His fever went down anyway. He slept for an hour or more without coughing. Then he grew hot again. By that time she had found the aspirin they were in a kitchen drawer with such things as a screwdriver and some lightbulbs and a ball of twine and she got a couple into him. Soon he had a violent coughing fit, but she didn't think he threw them up. When he lay down she put her ear to his chest and listened to the wheezing. She had already looked for mustard to make a plaster with, but apparently there wasn't any. She went downstairs again and heated some water and brought it in a basin. She tried to make him lean over it, tenting him with towels, so that he could breathe the steam. He would cooperate only for a moment or so, but perhaps it helped he hacked up quantities of phlegm.

His fever went down again and he slept more calmly. She dragged in an armchair she had found in one of the other rooms and she slept too,in snatches, waking and wondering where she was, then remembering and getting up and touching him his fever seemed to be staying down and tucking in the blanket. For her own cover she used the everlasting old tweed coat that she had Mrs. Willets to thank for.

He woke. It was full morning. "What are you doing here?" he said, in a hoarse, weak voice.

"I came yesterday," she said. "I brought your furniture. It isn't here yet, but it's on its way. You were sick when I got here and you were sick most of the night. How do you feel now?"

He said, "Better," and began to cough. She didn't have to lift him, he sat up on his own, but she went to the bed and pounded his back. When he finished, he said, "Thank you."

His skin now felt as cool as her own. And smooth no rough moles, no fat on him. She could feel his ribs. He was like a delicate, stricken boy. He smelled like corn.

"You swallowed the phlegm," she said. "Don't do that, it's not good for you. Here's the toilet paper, you have to spit it out. You could get trouble with your kidneys, swallowing it."

"I never knew that," he said. "Could you find the coffee?"
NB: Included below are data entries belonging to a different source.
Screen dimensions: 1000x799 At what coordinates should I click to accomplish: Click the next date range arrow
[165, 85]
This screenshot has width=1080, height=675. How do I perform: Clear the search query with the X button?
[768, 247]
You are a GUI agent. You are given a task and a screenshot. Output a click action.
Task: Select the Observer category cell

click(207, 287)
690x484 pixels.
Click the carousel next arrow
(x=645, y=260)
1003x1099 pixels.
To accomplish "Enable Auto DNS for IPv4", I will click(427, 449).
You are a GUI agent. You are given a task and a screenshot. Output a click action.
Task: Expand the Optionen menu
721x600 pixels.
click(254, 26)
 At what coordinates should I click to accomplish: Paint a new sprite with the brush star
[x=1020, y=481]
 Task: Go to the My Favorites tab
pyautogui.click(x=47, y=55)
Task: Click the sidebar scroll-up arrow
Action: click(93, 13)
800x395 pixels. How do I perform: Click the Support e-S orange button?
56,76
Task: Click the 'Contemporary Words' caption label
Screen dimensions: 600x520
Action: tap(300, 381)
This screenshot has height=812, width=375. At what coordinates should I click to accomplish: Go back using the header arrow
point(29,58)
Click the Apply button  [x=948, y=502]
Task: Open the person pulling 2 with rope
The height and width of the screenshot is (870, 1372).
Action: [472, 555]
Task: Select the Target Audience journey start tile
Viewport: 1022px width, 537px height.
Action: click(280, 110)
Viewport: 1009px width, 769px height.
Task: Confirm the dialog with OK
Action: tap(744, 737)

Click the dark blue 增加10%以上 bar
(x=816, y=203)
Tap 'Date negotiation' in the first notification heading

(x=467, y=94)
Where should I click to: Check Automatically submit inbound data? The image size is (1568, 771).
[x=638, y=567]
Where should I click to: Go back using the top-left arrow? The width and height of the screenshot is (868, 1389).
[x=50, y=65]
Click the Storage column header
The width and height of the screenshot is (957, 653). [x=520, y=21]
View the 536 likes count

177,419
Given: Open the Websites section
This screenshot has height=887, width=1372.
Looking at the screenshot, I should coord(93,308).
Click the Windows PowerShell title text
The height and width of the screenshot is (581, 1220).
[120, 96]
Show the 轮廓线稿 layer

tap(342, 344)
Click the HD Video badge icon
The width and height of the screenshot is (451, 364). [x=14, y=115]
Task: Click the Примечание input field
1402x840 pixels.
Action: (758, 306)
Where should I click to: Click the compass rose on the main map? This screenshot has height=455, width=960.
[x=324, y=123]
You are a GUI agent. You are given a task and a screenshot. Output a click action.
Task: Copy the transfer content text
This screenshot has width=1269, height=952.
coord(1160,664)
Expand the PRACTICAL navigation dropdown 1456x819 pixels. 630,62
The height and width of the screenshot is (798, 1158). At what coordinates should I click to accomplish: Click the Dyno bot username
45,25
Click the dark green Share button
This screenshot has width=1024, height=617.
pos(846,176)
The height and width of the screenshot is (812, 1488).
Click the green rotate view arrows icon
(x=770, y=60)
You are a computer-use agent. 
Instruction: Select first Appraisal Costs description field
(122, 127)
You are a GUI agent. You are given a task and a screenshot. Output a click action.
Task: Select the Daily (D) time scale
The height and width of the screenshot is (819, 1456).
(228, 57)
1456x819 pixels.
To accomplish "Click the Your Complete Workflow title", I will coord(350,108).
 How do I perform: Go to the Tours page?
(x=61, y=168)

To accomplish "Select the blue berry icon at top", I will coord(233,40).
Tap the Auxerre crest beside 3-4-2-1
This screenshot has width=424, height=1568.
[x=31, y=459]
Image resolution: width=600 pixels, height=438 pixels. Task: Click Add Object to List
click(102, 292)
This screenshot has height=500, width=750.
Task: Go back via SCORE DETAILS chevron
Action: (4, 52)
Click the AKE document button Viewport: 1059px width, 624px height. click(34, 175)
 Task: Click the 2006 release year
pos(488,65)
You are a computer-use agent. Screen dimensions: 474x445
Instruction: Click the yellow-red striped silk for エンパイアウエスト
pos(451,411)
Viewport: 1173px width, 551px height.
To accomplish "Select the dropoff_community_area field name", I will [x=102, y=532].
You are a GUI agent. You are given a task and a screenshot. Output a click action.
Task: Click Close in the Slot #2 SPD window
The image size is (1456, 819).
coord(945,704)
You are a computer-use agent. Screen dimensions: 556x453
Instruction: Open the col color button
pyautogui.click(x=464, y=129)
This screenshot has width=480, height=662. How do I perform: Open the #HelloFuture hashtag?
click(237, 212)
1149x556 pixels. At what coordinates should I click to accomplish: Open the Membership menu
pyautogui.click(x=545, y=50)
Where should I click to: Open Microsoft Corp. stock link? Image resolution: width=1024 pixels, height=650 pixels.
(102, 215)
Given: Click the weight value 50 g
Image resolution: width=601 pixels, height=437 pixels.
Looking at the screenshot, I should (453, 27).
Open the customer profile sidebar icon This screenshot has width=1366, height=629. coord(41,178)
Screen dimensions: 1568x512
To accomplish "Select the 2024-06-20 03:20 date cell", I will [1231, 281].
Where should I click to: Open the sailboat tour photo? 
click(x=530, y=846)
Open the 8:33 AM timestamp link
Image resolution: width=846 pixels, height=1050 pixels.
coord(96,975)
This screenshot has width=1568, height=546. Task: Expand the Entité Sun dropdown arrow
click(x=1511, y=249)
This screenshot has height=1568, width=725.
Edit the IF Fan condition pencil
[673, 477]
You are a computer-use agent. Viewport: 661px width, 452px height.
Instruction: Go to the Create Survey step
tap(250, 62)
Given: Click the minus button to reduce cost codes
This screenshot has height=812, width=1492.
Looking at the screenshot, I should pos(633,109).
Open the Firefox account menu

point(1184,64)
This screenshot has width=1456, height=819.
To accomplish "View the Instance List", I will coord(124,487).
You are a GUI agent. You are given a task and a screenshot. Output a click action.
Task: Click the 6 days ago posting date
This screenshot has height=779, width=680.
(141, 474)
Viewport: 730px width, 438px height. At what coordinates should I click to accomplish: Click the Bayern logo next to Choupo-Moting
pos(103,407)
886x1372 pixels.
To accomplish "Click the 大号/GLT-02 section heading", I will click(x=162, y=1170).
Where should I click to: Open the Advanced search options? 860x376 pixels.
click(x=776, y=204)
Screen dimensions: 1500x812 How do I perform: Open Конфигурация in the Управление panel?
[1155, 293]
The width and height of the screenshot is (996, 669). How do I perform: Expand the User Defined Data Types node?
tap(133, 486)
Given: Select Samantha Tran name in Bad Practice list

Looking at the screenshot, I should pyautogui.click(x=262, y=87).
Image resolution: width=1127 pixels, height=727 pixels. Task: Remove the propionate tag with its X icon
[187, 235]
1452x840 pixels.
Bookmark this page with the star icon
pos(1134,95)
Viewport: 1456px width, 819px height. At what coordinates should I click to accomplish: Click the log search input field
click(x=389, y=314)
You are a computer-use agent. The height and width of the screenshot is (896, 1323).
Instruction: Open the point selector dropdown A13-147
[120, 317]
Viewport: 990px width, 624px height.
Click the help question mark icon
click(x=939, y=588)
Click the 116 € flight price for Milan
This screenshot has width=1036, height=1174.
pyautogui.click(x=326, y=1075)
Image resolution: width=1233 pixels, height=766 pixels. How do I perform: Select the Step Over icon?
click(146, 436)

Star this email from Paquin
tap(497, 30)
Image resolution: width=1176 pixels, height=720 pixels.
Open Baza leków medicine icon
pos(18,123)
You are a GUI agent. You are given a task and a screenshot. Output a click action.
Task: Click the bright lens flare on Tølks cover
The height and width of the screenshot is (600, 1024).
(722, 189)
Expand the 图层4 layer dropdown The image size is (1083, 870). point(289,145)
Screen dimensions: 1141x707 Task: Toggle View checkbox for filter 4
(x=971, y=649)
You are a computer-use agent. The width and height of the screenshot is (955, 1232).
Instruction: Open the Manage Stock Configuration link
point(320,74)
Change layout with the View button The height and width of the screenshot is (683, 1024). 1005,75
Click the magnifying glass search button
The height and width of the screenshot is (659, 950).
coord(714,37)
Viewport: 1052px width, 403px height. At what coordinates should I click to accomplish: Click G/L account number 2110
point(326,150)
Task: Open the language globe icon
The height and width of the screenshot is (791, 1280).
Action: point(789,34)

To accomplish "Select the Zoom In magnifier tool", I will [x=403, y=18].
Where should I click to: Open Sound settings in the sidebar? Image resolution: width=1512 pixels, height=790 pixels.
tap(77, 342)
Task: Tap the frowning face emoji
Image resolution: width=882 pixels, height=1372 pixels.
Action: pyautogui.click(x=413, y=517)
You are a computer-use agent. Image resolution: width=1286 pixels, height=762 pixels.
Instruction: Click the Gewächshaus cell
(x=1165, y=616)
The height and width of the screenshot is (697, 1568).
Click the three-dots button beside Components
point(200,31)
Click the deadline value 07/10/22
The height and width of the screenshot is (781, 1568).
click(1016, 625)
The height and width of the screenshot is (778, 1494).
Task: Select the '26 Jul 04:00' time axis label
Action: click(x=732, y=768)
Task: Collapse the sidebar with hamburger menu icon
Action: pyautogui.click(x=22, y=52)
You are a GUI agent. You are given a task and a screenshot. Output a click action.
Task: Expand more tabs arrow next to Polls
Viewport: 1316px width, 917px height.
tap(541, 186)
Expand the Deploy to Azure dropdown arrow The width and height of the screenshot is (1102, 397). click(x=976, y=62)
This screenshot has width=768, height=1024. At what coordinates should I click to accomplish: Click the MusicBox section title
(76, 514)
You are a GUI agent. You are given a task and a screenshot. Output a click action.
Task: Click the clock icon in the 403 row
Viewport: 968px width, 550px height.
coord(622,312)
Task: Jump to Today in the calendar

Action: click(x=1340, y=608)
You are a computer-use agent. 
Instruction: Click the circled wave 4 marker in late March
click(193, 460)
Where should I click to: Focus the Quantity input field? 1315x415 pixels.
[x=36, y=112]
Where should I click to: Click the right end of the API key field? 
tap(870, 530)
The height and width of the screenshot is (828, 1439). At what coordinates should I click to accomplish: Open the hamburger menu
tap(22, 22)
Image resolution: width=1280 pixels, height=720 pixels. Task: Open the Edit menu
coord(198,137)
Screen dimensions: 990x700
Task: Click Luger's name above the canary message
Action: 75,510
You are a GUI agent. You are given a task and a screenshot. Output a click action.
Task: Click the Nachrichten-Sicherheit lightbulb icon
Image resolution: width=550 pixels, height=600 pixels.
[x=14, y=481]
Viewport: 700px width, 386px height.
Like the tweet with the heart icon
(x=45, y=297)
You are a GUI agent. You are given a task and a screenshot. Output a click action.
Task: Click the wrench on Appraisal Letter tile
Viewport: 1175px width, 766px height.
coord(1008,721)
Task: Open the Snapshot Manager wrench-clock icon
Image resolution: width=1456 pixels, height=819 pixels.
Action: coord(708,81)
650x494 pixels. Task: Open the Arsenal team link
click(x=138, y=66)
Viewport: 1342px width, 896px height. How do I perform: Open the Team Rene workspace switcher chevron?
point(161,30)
The percolator was black on the inside. She washed it as well as she could and put the coffee on. Then she washed and tidied herself, wondering what kind of food she should give him. In the pantry there was a box of biscuit mix. At first she thought she would have to mix it with water, but she found a can of milk powder as well. When the coffee was ready she had a pan of biscuits in the oven.

AS SOON AS HE heard her busy in the kitchen, he got up to go to the toilet. He was weaker than he'd thought he had to lean over and put one hand on the tank. Then he found some underwear on the floor of the hall closet where he kept clean clothes. He had figured out by now who this woman was. She had said she came to bring him his furniture, though he hadn't asked her or anybody to do that hadn't asked for the furniture at all, just the money. He should know her name, but he couldn't remember it. That was why he opened her purse, which was on the floor of the hall beside her suitcase. There was a name tag sewn to the lining.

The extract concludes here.